The Joint
Bautznerstr. 79
01099 Dresden
Tel.: +49 (0)351 / 80 80 80
Fax: +49 (0)351 / 80 80 820
http://www.pfunds.de/
Cliff
This place was recommended to us by our travel guide (not Frommer’s, but rather one that we picked up at a local bookstore in Regensburg). Given my recent cheese fixation , I was immediately drawn to the idea of visiting the prettiest dairy in the world (their website has the details).
It’s not in the Altstadt, where we’ve been spending most of our time here in Dresden, but rather somewhat removed from the old downtown area out in Neustadt. But that didn’t stop me (armed with our Familientageskarte from DVB, the local transit authority). The Neustadt had none of the Altstadt charm – but it’s realer — we passed grocery stores and resale shops and all the normal city stuff you won’t find near the Frauenkirche.
After looking around inside (we would have snapped lots of pictures of their beautiful tile work, but it was verboten ), we went upstairs to their little restaurant. I had a glass of fresh purple milk (flavored with black current juice) and split an A.O.C. Käseplatte (cheese platter) with Sarah. Highlights for me were the caraway camembert (I think that’s what it was; might have been a brie for all I know) and fig mustard. The whole place was kinda kitschy, but that was pretty darn good cheese and milk.
I think finally we can bring the cheese chapter to a close.
Sarah
The place is certainly pretty and unique. It’s covered in Meissen porcelain tiles in shades of yellow, cream and blue – not what you would expect for a dairy shop, until you examine the tiles to find scenes of cows and milkmaids in rolling meadows. In addition to dairy goods, like chocolates and cheeses, the shop sells lots of tiles and old fashioned tin signs. Unfortunately, the Molkerei isn’t exactly off the beaten path. In fact, it’s a popular enough stop that it’s a marked unloading zone for tour busses. I would have liked to have bought something from the shop, but it was crowded enough to make turning around (let alone browsing) difficult.

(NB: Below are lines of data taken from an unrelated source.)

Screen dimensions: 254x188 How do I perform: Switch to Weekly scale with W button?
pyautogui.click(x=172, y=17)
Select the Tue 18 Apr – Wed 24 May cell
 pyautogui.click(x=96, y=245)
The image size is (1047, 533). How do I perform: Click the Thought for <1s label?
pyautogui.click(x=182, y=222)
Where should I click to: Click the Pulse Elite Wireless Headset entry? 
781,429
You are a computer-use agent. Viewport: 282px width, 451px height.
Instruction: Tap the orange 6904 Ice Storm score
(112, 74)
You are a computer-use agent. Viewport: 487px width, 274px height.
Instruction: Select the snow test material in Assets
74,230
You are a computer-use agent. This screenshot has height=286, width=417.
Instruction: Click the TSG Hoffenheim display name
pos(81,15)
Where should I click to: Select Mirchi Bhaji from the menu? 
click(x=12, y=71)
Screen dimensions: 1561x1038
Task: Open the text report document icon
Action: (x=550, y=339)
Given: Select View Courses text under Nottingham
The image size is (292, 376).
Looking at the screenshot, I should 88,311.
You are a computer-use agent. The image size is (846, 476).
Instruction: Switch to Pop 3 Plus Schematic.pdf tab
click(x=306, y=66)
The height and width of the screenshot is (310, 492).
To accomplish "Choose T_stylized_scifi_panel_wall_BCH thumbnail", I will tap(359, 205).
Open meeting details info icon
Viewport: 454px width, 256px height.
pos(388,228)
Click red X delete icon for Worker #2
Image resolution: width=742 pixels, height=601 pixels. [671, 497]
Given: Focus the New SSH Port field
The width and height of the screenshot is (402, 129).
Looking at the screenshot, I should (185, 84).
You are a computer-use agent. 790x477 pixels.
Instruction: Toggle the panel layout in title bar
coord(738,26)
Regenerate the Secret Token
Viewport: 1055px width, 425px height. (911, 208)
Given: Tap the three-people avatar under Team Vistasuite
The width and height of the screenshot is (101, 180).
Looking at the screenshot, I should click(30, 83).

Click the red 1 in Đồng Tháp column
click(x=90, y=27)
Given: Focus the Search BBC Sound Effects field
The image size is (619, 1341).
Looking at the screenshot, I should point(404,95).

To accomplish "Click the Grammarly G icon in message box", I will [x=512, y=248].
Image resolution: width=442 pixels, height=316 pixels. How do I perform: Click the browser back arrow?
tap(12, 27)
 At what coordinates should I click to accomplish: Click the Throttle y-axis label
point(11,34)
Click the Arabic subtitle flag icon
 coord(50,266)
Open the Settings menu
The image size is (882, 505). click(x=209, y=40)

We went upstairs to the café/restaurant where I had a nice latte macchiato and split the A.O.C. cheese platter with Cliff as an early lunch. I guess the tour bus dwellers were on a schedule, because none of them came up there. Because it was so empty, the service couldn’t help but be attentive, but I was quite charmed when the waitress asked if she could explain what was going on with the cheeses included in our order. I especially got a kick out of the combination of the saltier cheeses (Parmesan and manchego) with the sweet fig mustard.